Première affaire (Cass. com., 7 janvier 2026, pourvoi n° Z 23-22.723) : Une dame en région PACA loue un appartement à un organisme HLM. Mais au lieu d'y habiter tranquillement, elle transforme le logement social en chambre d'hôtel sur Airbnb. Le bailleur social découvre le pot aux roses et n'apprécie que moyennement qu'un logement destiné aux revenus modestes serve à financer les vacances d'un couple de Néerlandais.

Seconde affaire (Cass. com., 7 janvier 2026, pourvoi n° D 24-13.163) : À Paris, même scénario. Une locataire sous-loue son appartement sans l'accord de sa propriétaire.

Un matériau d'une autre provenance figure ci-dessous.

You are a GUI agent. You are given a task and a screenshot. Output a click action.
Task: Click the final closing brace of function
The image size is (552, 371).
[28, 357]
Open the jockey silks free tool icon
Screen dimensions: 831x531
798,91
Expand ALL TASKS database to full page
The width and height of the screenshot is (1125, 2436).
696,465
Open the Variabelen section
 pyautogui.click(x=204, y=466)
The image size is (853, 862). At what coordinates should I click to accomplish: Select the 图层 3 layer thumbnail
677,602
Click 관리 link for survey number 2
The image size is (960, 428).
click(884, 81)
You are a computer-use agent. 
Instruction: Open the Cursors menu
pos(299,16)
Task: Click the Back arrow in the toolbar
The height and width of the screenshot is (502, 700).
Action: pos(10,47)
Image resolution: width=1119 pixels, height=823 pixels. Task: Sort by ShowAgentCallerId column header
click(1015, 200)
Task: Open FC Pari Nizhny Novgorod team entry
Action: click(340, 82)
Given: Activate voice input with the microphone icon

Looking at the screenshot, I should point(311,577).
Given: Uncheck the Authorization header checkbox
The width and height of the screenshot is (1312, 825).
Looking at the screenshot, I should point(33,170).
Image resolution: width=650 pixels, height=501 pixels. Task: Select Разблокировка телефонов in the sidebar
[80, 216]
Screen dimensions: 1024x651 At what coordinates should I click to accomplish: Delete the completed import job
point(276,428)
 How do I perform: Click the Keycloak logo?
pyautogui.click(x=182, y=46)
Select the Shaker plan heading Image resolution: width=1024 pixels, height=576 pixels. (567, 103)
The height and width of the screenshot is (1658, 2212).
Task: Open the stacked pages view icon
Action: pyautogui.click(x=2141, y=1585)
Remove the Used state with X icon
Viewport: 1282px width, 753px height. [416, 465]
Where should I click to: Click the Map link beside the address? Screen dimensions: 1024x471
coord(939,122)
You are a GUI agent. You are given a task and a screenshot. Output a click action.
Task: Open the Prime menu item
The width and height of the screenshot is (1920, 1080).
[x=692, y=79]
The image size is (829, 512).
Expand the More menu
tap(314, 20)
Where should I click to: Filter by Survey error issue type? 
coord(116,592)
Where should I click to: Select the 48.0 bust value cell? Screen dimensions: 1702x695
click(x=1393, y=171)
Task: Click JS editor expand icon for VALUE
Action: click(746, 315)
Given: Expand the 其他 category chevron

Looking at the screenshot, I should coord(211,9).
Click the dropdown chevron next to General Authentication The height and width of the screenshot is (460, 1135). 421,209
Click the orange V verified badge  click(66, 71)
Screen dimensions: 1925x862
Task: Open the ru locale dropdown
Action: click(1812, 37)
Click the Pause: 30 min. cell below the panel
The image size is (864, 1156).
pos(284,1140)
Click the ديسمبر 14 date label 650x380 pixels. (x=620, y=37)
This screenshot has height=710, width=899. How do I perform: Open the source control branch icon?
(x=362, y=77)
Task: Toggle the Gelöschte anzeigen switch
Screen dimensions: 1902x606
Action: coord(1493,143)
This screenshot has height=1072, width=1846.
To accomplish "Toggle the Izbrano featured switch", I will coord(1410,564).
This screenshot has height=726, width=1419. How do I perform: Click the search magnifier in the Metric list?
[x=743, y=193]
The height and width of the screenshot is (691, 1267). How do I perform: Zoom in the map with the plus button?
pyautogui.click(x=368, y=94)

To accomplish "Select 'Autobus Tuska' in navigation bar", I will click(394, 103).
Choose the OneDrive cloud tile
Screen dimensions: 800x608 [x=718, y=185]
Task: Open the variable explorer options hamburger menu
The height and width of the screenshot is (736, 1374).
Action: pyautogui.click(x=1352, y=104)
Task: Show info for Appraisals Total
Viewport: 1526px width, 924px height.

Résultat : des touristes défilent, les voisins se plaignent, et la proprio commence à se dire que quelque chose cloche quand elle voit son immeuble sur TripAdvisor avec la mention "Excellent emplacement touristique".

Les cours d'appel, elles, ne sont pas d'accord :

  • Paris (CA Paris, Pôle 4 - chambre 4, 3 janvier 2023, n° 20/08067) dit : "Airbnb est complice, on condamne !"
  • Aix-en-Provence (CA Aix, 21 septembre 2023, n° RG 21/14093) dit : "Airbnb n'est qu'un hébergeur neutre, on relaxe !"

Bref, c'est le bordel juridique. La Cour de cassation intervient pour mettre tout le monde d'accord.

Le verdict : Messieurs-dames d'Airbnb, dans ces affaires concrètes, vous ne pouvez PAS vous planquer derrière le statut magique d'hébergeur qui rend invisible et irresponsable. Vous jouez un rôle actif dans le schmilblick, donc vous assumez.

Traduction pour les non-juristes : Airbnb ne peut plus systématiquement brandir son bouclier d'immunité. Selon les circonstances, la plateforme peut être tenue responsable des sous-locations illégales. Notez bien le "peut", pas "sera automatiquement". On reste dans le droit, pas dans la magie noire.

Acte II : Les trois piliers juridiques (ou comment la loi rattrape les fuyards du numérique)

Pour ceux qui aiment comprendre comment la justice tricote ses arguments (et pour épater vos beaux-parents au prochain dîner de famille), voici les trois fondements de cette décision :

Pilier n°1 : La jurisprudence européenne qui tue

La Cour de justice de l'Union européenne a dit et répété (notamment dans CJUE, 23 mars 2010, Google France c/ Vuitton, aff. C-236/08 et CJUE, 12 juillet 2011, L'Oréal c/ eBay, aff. C-324/09) : un hébergeur, c'est quelqu'un qui stocke passivement des données. Point. Si vous optimisez, si vous triez, si vous mettez en avant certaines offres avec des petits badges brillants "Super Hôte ⭐", vous n'êtes PLUS un hébergeur passif. Vous êtes un acteur économique qui joue au chef d'orchestre.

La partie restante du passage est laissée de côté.